The title might be slightly misleading (in that I don't need the flow to contract $M$ in finite time). What I'm asking is this:
If $M$ is a contractible smooth $n$-manifold and $p \in M$, is there a smooth vector field $X$ on $M$ s.t. its flow $\Phi^X: [0, \infty) \times M \to M$ is defined for all positive times and for all neighborhoods $U$ of $p$ there is a $T$ s.t. $$ \Phi^X_t(M) \subset U \quad\text{for}\quad t > T \tag{1} $$
This should be equivalent to $\Phi^X$ extending to a continuous map $[0, \infty] \times M \to M$ by $\Phi^X_\infty(x) = p$.

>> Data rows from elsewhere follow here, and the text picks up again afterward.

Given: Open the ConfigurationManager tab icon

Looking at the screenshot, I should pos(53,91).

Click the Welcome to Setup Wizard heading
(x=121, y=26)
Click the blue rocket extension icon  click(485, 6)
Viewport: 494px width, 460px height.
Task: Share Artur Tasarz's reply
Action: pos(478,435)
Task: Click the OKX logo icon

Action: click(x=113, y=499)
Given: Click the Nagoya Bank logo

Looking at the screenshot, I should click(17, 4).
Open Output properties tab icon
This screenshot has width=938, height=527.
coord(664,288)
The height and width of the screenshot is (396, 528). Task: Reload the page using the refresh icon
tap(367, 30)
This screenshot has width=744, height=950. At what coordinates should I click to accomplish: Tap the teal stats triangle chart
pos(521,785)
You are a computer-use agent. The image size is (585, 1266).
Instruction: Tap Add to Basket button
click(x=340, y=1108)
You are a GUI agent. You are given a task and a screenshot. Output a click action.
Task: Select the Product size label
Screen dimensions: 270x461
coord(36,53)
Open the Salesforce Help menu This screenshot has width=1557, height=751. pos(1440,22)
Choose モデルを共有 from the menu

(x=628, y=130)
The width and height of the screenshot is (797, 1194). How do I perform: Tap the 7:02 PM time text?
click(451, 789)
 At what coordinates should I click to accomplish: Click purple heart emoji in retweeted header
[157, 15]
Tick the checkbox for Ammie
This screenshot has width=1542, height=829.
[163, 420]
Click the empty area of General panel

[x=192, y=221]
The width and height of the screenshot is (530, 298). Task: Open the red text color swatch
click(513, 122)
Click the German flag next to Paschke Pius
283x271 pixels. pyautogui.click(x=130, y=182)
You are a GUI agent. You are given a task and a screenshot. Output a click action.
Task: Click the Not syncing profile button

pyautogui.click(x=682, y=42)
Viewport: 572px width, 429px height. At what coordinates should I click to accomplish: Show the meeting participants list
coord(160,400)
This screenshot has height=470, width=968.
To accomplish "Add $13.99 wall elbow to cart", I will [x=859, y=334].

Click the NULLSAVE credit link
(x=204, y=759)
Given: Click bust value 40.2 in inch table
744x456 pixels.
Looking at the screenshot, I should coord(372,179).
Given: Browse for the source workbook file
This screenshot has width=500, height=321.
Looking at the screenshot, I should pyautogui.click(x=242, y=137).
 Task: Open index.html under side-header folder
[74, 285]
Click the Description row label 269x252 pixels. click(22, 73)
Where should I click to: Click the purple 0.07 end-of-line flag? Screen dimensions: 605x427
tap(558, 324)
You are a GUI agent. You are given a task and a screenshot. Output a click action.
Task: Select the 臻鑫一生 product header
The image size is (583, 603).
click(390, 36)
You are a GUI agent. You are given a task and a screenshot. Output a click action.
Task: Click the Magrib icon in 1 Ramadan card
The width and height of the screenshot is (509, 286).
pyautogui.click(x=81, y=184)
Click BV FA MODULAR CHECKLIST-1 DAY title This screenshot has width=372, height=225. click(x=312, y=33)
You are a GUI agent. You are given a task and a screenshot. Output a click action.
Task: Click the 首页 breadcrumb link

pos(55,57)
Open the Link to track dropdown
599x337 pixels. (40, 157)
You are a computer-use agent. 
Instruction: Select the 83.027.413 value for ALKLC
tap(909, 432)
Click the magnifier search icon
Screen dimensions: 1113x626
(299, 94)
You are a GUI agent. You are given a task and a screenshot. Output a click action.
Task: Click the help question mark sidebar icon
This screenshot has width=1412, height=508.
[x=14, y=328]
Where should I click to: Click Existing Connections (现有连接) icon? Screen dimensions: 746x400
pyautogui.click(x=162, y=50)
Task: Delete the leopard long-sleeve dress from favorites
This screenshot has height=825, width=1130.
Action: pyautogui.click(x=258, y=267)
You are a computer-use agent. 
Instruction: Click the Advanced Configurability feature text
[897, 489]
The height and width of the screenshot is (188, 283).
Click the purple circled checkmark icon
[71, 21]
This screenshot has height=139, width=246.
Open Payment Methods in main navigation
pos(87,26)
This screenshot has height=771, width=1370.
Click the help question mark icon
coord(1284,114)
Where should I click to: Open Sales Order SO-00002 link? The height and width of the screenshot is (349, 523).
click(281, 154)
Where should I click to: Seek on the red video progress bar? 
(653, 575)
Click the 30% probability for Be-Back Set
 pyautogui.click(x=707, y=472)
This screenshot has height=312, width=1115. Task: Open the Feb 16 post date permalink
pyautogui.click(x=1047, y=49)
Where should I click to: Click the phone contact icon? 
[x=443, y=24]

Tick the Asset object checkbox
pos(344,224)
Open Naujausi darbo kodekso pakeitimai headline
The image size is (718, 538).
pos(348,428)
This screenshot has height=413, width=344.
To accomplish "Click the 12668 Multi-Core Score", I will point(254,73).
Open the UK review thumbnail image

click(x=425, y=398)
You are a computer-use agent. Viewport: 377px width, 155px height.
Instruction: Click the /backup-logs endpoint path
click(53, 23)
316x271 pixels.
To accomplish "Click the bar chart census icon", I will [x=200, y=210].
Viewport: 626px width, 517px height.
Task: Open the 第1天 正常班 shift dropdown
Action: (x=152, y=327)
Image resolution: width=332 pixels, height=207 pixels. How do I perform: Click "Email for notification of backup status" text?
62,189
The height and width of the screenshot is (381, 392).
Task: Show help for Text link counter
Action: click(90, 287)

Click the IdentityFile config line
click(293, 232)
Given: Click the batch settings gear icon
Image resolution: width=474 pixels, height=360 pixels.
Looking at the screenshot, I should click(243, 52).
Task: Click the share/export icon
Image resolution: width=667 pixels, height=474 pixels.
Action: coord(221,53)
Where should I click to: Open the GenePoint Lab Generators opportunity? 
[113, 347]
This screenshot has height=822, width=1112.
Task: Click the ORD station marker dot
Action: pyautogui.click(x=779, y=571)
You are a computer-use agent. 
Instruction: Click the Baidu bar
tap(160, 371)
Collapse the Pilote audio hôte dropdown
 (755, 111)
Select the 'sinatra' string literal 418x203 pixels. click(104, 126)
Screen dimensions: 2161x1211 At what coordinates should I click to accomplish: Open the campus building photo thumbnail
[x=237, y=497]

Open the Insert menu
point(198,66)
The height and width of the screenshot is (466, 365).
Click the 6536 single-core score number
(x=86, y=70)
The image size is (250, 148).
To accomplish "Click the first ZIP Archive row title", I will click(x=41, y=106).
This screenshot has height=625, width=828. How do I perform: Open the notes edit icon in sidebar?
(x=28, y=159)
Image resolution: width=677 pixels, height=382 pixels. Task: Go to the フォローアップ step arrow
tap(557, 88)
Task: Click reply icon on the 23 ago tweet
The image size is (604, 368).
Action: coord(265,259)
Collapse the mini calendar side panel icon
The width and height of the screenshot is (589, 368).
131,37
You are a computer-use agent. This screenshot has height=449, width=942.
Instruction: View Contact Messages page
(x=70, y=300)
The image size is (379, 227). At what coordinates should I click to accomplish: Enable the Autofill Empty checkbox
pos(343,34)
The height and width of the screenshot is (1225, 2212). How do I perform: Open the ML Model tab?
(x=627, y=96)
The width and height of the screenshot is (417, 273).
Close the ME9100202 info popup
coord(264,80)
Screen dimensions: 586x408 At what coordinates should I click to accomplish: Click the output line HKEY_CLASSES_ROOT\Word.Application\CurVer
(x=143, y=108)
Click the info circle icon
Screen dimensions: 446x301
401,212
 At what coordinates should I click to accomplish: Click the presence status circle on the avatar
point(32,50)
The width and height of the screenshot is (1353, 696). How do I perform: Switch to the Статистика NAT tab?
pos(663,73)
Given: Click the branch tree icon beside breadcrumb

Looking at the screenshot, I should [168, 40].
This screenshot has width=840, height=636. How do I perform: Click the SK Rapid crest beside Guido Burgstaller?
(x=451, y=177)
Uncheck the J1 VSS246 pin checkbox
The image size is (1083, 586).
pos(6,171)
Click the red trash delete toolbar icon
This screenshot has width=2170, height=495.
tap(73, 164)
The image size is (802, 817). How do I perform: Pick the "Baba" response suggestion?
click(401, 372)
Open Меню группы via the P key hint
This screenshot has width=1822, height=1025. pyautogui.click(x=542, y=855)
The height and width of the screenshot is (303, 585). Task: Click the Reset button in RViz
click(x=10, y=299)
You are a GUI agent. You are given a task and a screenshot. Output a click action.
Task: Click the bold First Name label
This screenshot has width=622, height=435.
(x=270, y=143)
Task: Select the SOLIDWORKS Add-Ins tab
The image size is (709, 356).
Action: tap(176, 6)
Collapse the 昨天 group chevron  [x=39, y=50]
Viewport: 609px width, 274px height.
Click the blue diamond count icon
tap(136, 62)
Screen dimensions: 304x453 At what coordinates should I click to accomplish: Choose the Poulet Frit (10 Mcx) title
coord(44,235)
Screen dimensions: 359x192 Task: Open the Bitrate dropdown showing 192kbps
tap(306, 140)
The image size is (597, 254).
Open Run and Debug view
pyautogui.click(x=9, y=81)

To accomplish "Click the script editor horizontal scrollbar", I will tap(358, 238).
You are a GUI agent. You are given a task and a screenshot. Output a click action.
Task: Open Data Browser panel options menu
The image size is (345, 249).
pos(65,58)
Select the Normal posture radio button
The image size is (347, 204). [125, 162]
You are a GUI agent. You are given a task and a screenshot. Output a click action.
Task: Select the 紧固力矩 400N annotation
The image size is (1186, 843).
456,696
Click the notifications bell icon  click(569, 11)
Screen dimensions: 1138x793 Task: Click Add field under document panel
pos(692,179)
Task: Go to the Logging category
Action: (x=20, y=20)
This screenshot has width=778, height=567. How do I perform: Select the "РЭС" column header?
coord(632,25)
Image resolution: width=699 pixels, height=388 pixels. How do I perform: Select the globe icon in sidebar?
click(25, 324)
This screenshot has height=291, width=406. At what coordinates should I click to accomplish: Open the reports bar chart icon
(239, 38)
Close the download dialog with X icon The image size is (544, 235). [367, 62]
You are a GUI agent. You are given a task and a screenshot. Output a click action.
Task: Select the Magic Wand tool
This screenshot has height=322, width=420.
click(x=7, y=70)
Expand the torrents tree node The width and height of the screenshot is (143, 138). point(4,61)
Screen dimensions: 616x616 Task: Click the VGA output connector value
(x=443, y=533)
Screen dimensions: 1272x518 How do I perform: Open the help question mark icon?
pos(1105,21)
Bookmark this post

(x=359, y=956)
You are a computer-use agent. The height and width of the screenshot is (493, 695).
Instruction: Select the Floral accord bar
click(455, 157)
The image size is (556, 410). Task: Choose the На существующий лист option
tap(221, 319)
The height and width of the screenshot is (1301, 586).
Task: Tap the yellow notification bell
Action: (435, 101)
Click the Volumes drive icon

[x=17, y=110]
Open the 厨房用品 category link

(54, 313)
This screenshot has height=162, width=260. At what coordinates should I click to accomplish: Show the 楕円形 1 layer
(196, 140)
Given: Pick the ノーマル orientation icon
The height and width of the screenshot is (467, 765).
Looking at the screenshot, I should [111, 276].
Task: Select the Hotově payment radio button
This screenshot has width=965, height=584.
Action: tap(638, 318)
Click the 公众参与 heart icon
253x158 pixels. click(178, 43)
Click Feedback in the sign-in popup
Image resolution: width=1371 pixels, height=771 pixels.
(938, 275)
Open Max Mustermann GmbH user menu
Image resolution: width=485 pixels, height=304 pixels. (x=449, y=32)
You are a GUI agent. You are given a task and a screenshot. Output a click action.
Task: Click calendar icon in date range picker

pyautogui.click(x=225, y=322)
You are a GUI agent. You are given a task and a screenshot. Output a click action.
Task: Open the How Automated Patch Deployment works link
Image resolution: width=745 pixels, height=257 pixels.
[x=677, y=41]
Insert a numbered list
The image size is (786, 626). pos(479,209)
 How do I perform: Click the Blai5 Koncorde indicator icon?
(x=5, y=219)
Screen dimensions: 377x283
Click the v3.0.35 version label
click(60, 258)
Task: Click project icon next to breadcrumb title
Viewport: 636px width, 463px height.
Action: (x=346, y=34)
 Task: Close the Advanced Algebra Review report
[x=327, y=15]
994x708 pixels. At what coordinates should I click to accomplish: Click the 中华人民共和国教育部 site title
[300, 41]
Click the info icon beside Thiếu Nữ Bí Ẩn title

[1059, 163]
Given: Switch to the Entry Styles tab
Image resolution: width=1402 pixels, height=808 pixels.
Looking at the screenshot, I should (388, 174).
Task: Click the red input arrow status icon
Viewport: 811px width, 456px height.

This is obviously true for $\mathbb{R}^n$, where we can take $X(x) = -x$.
I don't really understand the Whitehead manifold (a contractible 3-fold that is not homoemorphic to $\mathbb{R}^3$), so I haven't checked that.
Edit: I just noticed that picking $U$ to be a coordinate ball (1) shows that $M$ must embed into $\mathbb{R}^n$ (via $\Phi^X_T$). Is it possible that this gives a contradiction when $M$ is not $\mathbb{R}^n$?
Background: It seems to me that this is (implicitly) used in Voisin's Hodge Theory and Complex Algebraic Geometry when proving Ehresmann's theorem (Thm 9.3). The last paragraph of the proof states:
Here $U$ is a small neighborhood of an arbitrary point on the manifold $B$.